## Excerpt to read

BEGIN

Looking back at 2021

Looking back on 2021: why relationships with journalists are more important than ever



George Pickford, PR and Marketing Executive:
  • Improve, adapt, overcome
  • Keeping the PR heart beating
  • Lessons learnt

“Public relations is a mix of journalism, psychology, and lawyering – it’s an ever-changing and always interesting landscape.” – Ronn Torossian

With public relations skills needed for so many areas of business, it is no surprise that a global standstill across a multitude of sectors would impact the industry.

The last 18 months have been the toughest many have witnessed in their lifetime. With the media landscape hugely impacted, it was crucial for public relations agency teams to adjust their techniques and tactics in order to effectively achieve the same high-quality media coverage as pre-pandemic levels. In the words of Bear Grylls, we had to ‘improvise, adapt, overcome’.

The sudden change to remote working came with a variety of challenges, but none perhaps more significant than being able to have regular telephone calls with a journalist or news desk – our preferred method at Conscious Communications to nurture and maintain constant and open dialogue. Suddenly, landlines were deactivated as a result of home-working and the concept of regular office hours did not apply. Our favoured contact numbers were made redundant, so adapting to journalists’ new home working routines, developing effective eye-catching emails, tactical social media usage and regular check-ins with Editors to gauge daily staffing changes proved vital in our approach.

END

## Given data
BEGIN

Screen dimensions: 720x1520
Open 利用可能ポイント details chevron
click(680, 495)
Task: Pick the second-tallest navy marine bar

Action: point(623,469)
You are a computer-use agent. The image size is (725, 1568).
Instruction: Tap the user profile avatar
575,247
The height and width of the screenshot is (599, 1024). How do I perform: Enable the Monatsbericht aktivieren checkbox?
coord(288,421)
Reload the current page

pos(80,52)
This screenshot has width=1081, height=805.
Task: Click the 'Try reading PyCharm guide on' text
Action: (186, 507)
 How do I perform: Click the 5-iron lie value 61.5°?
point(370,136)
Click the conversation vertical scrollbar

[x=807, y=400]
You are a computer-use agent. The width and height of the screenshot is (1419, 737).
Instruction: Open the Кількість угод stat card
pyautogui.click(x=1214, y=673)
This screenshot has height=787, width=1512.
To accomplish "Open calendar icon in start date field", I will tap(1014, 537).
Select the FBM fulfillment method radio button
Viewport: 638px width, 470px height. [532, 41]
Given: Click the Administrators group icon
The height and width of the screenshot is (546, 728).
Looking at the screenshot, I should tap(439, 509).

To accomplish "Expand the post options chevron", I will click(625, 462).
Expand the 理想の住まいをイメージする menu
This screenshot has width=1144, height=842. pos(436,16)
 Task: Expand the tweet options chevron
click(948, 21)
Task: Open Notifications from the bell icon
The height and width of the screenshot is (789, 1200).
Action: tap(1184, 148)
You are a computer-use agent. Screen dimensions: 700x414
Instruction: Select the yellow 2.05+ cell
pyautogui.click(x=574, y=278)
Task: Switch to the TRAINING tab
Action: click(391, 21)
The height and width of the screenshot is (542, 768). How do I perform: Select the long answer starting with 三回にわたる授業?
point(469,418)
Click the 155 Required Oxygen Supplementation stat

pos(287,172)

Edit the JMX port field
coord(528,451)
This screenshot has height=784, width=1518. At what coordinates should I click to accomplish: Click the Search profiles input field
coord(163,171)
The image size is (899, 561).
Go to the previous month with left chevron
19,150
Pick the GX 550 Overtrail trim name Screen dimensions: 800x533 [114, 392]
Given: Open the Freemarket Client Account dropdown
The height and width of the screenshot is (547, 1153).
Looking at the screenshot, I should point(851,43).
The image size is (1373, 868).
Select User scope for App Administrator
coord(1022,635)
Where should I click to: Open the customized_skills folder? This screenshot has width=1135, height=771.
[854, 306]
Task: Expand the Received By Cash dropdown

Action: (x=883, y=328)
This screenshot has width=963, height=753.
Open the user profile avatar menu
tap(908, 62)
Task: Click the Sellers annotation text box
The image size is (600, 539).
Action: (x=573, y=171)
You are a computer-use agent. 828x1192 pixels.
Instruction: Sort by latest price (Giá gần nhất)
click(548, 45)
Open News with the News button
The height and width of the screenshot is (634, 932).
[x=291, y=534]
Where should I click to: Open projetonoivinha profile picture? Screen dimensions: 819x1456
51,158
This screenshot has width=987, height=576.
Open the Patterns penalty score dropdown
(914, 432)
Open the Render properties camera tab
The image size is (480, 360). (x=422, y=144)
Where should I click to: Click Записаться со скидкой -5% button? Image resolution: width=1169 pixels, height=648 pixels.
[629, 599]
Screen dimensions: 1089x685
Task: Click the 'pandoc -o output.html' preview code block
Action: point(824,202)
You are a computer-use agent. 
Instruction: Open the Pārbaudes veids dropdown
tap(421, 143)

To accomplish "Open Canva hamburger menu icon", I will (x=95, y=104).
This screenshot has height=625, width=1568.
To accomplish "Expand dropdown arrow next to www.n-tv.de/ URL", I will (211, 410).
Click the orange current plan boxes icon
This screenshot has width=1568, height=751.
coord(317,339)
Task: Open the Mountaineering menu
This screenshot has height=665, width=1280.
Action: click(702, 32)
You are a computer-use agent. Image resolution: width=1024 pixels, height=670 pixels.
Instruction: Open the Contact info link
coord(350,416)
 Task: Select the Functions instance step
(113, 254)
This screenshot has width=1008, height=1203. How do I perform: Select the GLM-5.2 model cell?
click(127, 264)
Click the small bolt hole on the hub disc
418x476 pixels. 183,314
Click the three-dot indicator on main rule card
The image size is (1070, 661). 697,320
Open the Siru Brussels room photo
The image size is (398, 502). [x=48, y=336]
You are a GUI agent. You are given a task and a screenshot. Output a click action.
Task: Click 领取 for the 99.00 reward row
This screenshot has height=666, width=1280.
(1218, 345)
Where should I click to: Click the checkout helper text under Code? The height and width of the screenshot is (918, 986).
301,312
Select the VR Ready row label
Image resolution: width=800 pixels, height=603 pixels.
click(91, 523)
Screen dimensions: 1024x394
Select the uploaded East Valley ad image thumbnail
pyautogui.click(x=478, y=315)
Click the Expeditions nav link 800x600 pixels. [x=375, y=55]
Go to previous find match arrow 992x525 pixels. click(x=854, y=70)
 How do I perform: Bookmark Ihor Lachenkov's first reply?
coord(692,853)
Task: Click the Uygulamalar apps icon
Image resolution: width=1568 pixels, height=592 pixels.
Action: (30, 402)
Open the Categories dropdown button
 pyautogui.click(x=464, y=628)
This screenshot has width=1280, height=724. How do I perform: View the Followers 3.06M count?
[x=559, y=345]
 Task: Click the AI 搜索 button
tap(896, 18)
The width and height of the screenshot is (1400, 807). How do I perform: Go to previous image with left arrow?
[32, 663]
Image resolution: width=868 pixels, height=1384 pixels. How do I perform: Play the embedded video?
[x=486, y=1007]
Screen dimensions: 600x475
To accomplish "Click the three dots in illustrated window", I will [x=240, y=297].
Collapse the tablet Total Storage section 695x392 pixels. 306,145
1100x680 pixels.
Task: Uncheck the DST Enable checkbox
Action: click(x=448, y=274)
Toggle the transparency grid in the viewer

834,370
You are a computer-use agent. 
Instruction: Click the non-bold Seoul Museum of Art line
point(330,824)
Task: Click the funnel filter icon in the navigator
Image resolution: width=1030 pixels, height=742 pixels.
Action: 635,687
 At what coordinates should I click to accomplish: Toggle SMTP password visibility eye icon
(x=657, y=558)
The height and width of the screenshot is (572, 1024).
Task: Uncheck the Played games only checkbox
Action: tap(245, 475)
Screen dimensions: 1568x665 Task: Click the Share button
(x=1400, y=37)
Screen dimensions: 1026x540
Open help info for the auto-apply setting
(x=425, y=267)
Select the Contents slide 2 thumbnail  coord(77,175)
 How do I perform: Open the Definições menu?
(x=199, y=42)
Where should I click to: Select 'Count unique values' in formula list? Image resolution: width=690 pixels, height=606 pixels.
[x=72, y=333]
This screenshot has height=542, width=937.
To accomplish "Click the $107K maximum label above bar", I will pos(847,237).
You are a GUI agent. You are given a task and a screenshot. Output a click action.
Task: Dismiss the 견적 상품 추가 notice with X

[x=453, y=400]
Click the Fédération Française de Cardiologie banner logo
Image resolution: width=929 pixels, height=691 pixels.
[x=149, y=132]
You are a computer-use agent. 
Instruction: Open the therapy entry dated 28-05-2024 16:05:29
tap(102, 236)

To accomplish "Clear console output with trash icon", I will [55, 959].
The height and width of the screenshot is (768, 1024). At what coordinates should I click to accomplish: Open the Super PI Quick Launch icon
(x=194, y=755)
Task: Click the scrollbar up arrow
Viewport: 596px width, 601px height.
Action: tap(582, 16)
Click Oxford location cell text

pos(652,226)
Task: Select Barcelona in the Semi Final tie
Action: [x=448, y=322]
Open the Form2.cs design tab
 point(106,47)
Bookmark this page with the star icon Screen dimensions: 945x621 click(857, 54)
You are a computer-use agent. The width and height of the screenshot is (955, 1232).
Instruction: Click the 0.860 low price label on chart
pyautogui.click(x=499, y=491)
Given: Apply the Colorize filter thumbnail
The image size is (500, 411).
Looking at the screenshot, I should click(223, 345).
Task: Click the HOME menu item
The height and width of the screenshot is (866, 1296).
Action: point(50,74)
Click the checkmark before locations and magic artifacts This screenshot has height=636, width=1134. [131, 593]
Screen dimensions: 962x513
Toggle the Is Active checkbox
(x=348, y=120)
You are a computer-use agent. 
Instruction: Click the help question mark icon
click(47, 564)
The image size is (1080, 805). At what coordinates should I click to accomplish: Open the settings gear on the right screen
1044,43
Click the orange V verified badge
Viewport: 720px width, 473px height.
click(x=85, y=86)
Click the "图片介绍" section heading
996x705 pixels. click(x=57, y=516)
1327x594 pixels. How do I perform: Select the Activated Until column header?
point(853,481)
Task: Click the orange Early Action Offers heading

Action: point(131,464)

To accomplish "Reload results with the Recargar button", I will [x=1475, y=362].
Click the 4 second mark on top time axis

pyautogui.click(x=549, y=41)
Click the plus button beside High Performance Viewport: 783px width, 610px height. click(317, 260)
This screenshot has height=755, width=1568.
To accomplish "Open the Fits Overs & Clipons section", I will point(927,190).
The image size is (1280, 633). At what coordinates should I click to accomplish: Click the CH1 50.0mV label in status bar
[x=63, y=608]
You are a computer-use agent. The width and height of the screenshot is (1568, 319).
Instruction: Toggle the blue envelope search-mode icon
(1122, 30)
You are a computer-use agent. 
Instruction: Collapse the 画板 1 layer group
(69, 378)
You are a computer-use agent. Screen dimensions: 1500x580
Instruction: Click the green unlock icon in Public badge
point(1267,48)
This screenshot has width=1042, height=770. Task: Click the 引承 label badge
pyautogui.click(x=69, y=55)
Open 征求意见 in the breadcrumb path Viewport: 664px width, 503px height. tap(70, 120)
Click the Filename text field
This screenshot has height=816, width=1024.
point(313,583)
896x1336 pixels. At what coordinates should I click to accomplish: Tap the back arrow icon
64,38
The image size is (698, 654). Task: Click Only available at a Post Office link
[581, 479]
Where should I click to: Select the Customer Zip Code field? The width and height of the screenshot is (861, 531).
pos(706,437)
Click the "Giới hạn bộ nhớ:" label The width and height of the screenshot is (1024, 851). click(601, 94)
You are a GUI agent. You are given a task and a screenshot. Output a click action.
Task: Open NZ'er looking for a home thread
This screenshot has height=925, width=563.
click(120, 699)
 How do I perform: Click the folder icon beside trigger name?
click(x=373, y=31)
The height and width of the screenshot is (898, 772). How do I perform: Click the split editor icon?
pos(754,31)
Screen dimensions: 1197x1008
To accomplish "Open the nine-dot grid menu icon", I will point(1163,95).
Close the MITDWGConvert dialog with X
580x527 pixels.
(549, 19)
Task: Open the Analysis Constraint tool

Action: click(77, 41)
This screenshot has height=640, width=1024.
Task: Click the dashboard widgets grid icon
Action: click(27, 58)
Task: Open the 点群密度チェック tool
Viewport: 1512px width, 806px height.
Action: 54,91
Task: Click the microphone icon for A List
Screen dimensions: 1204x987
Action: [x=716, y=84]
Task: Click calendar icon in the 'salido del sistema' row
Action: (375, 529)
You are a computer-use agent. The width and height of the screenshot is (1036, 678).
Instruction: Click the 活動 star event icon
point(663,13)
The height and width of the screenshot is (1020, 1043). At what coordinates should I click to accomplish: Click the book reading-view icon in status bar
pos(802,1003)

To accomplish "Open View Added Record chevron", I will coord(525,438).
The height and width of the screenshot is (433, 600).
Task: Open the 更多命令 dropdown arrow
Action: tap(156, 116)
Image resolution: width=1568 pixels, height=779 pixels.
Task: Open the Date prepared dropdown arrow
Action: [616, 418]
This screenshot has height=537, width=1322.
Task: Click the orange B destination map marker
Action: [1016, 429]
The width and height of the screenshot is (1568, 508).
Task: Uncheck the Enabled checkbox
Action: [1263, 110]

END

## Exercise requirements
- a) According to the review of 2021, what was the preferred method at Conscious Communications for nurturing and maintaining constant, open dialogue with the media?
- b) Return the part of the review of 2021 from "The last 18" up to and including "to ‘improvise, adapt, overcome’.", copied exactly.

## Task solutions
- a) Regular telephone calls with a journalist or news desk.

- b)
The last 18 months have been the toughest many have witnessed in their lifetime. With the media landscape hugely impacted, it was crucial for public relations agency teams to adjust their techniques and tactics in order to effectively achieve the same high-quality media coverage as pre-pandemic levels. In the words of Bear Grylls, we had to ‘improvise, adapt, overcome’.